**What is being asked**
From the line below that contains "You are a computer-use agent. This" to the line that contains "Open the Allergen Info footer link", repeat every line exactly, both ends included, and nothing else.

**Records to process**

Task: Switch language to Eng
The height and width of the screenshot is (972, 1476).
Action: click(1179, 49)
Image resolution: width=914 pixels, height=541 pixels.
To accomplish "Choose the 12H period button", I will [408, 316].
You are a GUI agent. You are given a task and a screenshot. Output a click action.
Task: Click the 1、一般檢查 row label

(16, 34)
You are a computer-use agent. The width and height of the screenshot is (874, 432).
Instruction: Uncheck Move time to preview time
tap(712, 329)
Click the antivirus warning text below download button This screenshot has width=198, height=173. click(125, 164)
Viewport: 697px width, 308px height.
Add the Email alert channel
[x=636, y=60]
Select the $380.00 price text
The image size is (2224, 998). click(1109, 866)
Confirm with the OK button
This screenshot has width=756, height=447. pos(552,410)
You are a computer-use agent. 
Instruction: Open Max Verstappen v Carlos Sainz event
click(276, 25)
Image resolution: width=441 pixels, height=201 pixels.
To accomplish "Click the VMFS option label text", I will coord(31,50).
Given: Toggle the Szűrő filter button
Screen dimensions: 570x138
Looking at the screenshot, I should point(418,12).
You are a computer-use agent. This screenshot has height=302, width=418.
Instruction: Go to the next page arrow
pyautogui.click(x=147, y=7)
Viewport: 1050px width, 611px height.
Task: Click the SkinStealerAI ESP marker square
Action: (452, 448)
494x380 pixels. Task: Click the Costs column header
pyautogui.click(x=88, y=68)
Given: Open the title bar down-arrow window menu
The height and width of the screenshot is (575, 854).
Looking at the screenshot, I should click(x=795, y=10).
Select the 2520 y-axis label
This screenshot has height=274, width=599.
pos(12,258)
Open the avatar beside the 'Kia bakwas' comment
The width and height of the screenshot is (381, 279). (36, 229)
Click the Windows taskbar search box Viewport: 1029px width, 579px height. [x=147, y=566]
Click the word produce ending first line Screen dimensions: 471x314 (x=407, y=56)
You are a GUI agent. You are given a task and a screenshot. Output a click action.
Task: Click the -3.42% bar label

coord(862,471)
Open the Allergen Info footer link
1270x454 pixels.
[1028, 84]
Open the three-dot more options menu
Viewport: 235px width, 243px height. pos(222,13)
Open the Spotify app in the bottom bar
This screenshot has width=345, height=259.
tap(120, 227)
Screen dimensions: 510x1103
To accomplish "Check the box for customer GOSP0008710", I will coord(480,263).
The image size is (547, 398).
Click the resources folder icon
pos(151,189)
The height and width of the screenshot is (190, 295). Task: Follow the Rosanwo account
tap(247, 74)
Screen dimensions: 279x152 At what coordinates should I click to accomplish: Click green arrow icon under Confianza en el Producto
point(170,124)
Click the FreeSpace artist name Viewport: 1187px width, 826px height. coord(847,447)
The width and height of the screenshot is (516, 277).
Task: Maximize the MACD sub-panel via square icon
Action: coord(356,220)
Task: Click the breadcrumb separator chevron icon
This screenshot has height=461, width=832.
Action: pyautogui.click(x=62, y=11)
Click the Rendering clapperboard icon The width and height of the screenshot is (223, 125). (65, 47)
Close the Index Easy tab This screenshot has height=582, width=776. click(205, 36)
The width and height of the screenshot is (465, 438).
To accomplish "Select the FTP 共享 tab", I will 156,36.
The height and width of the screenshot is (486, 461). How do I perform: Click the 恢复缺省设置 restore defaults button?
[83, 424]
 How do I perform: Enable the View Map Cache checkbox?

**Answer below**
You are a computer-use agent. This screenshot has height=302, width=418.
Instruction: Go to the next page arrow
pyautogui.click(x=147, y=7)
Viewport: 1050px width, 611px height.
Task: Click the SkinStealerAI ESP marker square
Action: (452, 448)
494x380 pixels. Task: Click the Costs column header
pyautogui.click(x=88, y=68)
Given: Open the title bar down-arrow window menu
The height and width of the screenshot is (575, 854).
Looking at the screenshot, I should click(x=795, y=10).
Select the 2520 y-axis label
This screenshot has height=274, width=599.
pos(12,258)
Open the avatar beside the 'Kia bakwas' comment
The width and height of the screenshot is (381, 279). (36, 229)
Click the Windows taskbar search box Viewport: 1029px width, 579px height. [x=147, y=566]
Click the word produce ending first line Screen dimensions: 471x314 (x=407, y=56)
You are a GUI agent. You are given a task and a screenshot. Output a click action.
Task: Click the -3.42% bar label

coord(862,471)
Open the Allergen Info footer link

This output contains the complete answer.